Saturday, November 25, 2023

Describing Climate Doom

 

Mark and I were talking about Climate Change this morning. It’s not an unusual topic of conversation around here. I am always wondering what I need to say or do to have people take the issue seriously and make profound changes.

                “I don’t think we are doomed,” Mark said.  “Human being are not going to be totally wiped off the face of the planet.  That’s just not possible.”

                “ I don’t think so either,” I agreed. “I just think we are going to go back to the Dark Ages. No energy, very little food, no medical care…”  It was kind of a revelation; we had never really tried to quantify or describe what Doom looks like. The Dark Ages—we could both agree on that.  But the more I thought about it, the more I thought that, in Europe and The United States, it might look more like Ukraine, right now, going into the second winter of the war. Or Maybe France during World War II. Or any other war torn country. Very limited fuel. Bombed out buildings. Restricted  food, mostly locally produced. Poor health care. Tainted soil and air.  Add in drug resistant viruses so basic infections are no longer curable and nowhere to go that is not in the same situation. There will be no escape. James Kunstler called it the Long Emergency.   That sounds like Doom to me.

                Then I continued with the thought experiment. What if we all lived with the same consumption patterns as people in the early 1950s, but with the newer, more efficient technology?   Average house size was about 1400 square feet, rather than 2200. That’s half the space to heat, cool, maintain, and fill with stuff. There were 380 cars per thousand people in the U.S. in 1955; 808 per 1000 in 2012, when the chart ends.  Regular people did not fly for vacations. If my Betty Crocker cookbook—and my mother’s cooking—are any indication, people ate meat, potatoes, and a veg for dinner almost every night. Mostly fresh, some frozen. But portion size was much less. Gong out for a meal was a special occasion. People had fewer clothes, coats, pairs of shoes, toys and bikes. But this was not a time of deprivation; consumerism was just ramping up after the war.   But the life style, just by scale of home and not flying, is less than half of a carbon footprint today.

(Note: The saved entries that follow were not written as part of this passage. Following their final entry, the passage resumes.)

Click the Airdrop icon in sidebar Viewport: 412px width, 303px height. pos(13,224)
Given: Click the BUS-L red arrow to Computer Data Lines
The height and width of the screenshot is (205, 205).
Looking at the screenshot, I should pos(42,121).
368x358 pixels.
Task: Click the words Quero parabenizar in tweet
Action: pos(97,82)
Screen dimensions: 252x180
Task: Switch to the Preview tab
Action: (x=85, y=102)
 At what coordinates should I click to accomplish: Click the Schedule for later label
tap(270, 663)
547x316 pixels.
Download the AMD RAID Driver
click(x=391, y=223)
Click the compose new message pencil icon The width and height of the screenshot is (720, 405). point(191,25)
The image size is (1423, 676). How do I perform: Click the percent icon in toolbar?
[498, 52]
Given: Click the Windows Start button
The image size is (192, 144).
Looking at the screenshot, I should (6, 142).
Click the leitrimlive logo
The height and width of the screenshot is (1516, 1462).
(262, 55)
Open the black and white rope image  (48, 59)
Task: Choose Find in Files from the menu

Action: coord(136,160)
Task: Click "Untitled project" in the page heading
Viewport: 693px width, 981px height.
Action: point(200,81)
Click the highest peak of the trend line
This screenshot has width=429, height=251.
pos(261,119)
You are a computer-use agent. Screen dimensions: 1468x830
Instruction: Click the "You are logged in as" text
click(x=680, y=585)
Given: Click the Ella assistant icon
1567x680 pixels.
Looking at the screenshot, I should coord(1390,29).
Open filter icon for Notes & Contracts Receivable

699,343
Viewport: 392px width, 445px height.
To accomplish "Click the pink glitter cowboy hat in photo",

 We can do this. We just have to want to.  

               

 

Sunday, November 12, 2023

Winter Veg

 


Last weekend, we walked up to the Fill Your Pantry event at the Benton County fairgrounds. The place was buzzing with people picking up preorders of beans, grains, and veggies, as well as adding to their pile while eating samples of winter foods.  We dodged a downpour and came home with about 30 pounds of dried beans (our winter stores) and a poster that tells us to Eat Our Winter Veggies! For the fridge.

We don’t really need to be exhorted to eat winter veggies, especially local ones…we have potatoes stored under the basement steps, squashes and onions in the larder, canned tomatoes and salsas on the shelf, and dried fruit in jars. I made a batch of sauerkraut from a huge head of cabbage last Tuesday evening; it is fermenting on the top of the refrigerator.  There are still leeks and parsnips in the garden, as well as some volunteer mustards.  We buy our greens and other veg from Sunbow every week.  We are ready.

 We eat our local winter veg  first because it tastes better than summer food driven  in from the other side of the world. A fresh head of kales and mustard is alive in a way that a pale winter tomato will never be. It is also better for our planet; we are not shipping what is essentially water  thousands of miles. And it supports the local economy. We know the people who have grown our food and we know where they are spending their money close to home.  There is also the challenge to menu planning from what is at hand and how that ties us to the seasons. We eat asparagus until it is done then wait for next year.  Broccoli and cauliflower come and go several  in the course of the year.  We eat zucchini until we are bored but embrace it very early summer when it comes around again.

So it is time to shift, again, to winter foods. There are beans  for soup in the crockpot.  New bread. Cauliflower waiting to be chopped and roasted for dinner this evening.  Winter veg.

Sunday, November 5, 2023

November Begins


         
On Halloween night, Mark and I opened the doors to the dark time of the year, but we placed our guardians around the place for protection. We started with serious local food for dinner: a quiche with leeks and apples from our yard, salad from Sunbow, and a peach pie to finish up the peaches Mac delivered to our doorstep back in August. While everything baked, we carved our pumpkins—elaborate faces for the door guardians and flowers and swirls for the garden spirits. I lit a fire using the branches of a tree we had taken down in September; it was the first fire on the hearth for this winter. After dinner, I shuffled the tarot deck to pull, yet again, the Five of Wands, which encourages me to focus my energies.



Since then, we have been bringing in food for the winter—dried beans, onions, wheat and flour—to add to the stock already in the basement. I grew enough squash to carry us through the winter; there are canned tomatoes, jams, and cider on our basement shelves and potatoes under the stairs. Today, we put the woodpiles into order, finally sorting the wood into fireplace and stove, small, medium and large pieces with the oldest, driest wood on top. Slowly, we are settling in for the winter, bringing our basement life, at least, into order.